It's a tough balancing act. There's been a time in the evolution of everything that works when it didn't work. On one side, we need to protect the public. On the other side, the technology can only evolve so far in a simulation, and at some point needs to be tested on real roads with real people in real scenarios.

If we stopped the space program when a rocket exploded on the launch pad, or a shuttle exploded on take-off, we'd be nowhere near where we are today with technology.

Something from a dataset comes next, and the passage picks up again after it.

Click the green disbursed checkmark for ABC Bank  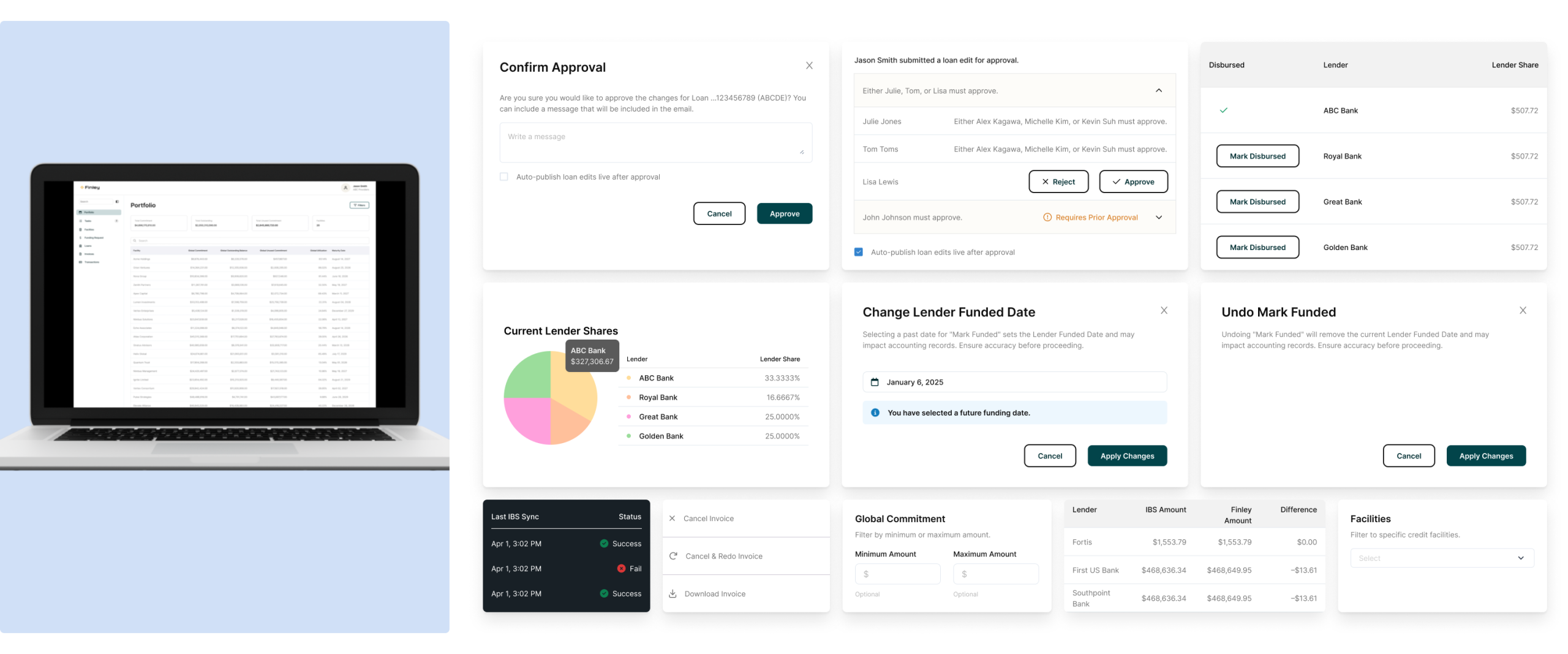click(x=1223, y=110)
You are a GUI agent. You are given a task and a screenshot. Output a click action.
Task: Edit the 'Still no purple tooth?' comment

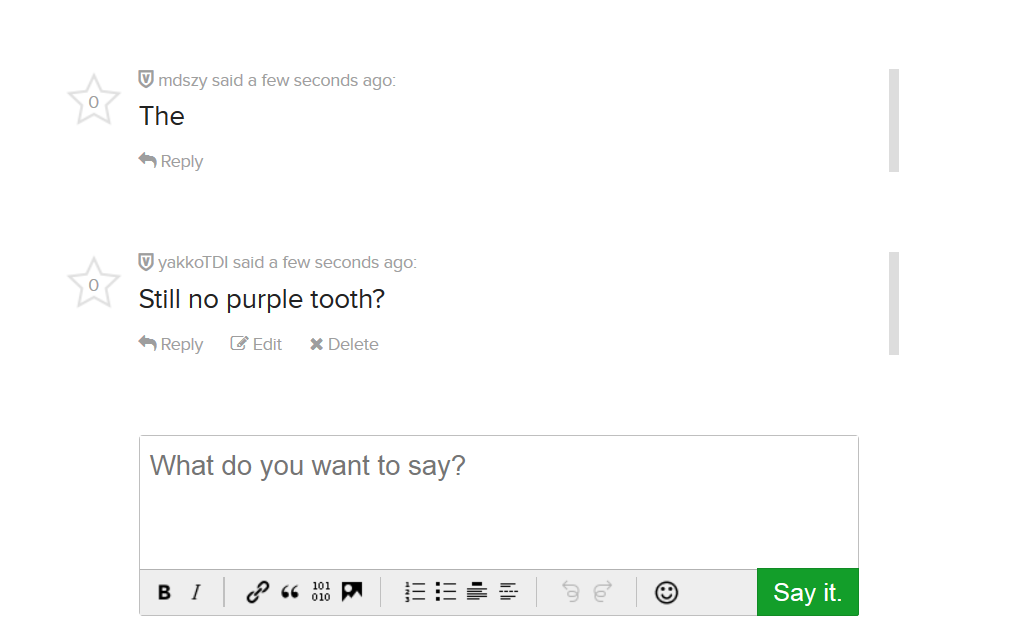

We have to look to the future, and the potential benefit to society. A little pain today could result in a paradigm shift on transportation for the next generation. That sentiment is in direct opposition to today's "this better not impact me negatively in any way" mentality.
 

“Waymo driverless AVs have committed numerous violations that would preclude any teenager from getting a California Driver’s License,” San Francisco officials wrote. They listed intrusions by Waymo vehicles into crime scenes and construction zones, driverless cars blocking emergency vehicles and instances of vehicles parked at the curb being trapped by a shut down Waymo.​
...​
Using available data, San Francisco officials said they’ve come to the conclusion that automated driving is not yet safer than human driving and that an unlimited approval “abrogates Commission responsibility to protect public safety.”​
@Bladerskb @diplomat33

The data is real. The question is how do you interpret it. If you look at the data, it shows that the incidents they mention are pretty rare, only a handful in 1M driverless miles. In fact, none those violations caused an accident. So they were not safety issues. SF officials are redefining minor violations or inconveniences as safety issues to try to argue Waymo is unsafe. If you look at Waymo's 1M miles driverless safety report, Waymo showed good safety. But SF officials are choosing to interpret the data to mean that Waymo is unsafe because they have a clear anti-Waymo agenda. In fact, they have been trying to shut down Waymo for months now to no avail. This is just another desperate attempt.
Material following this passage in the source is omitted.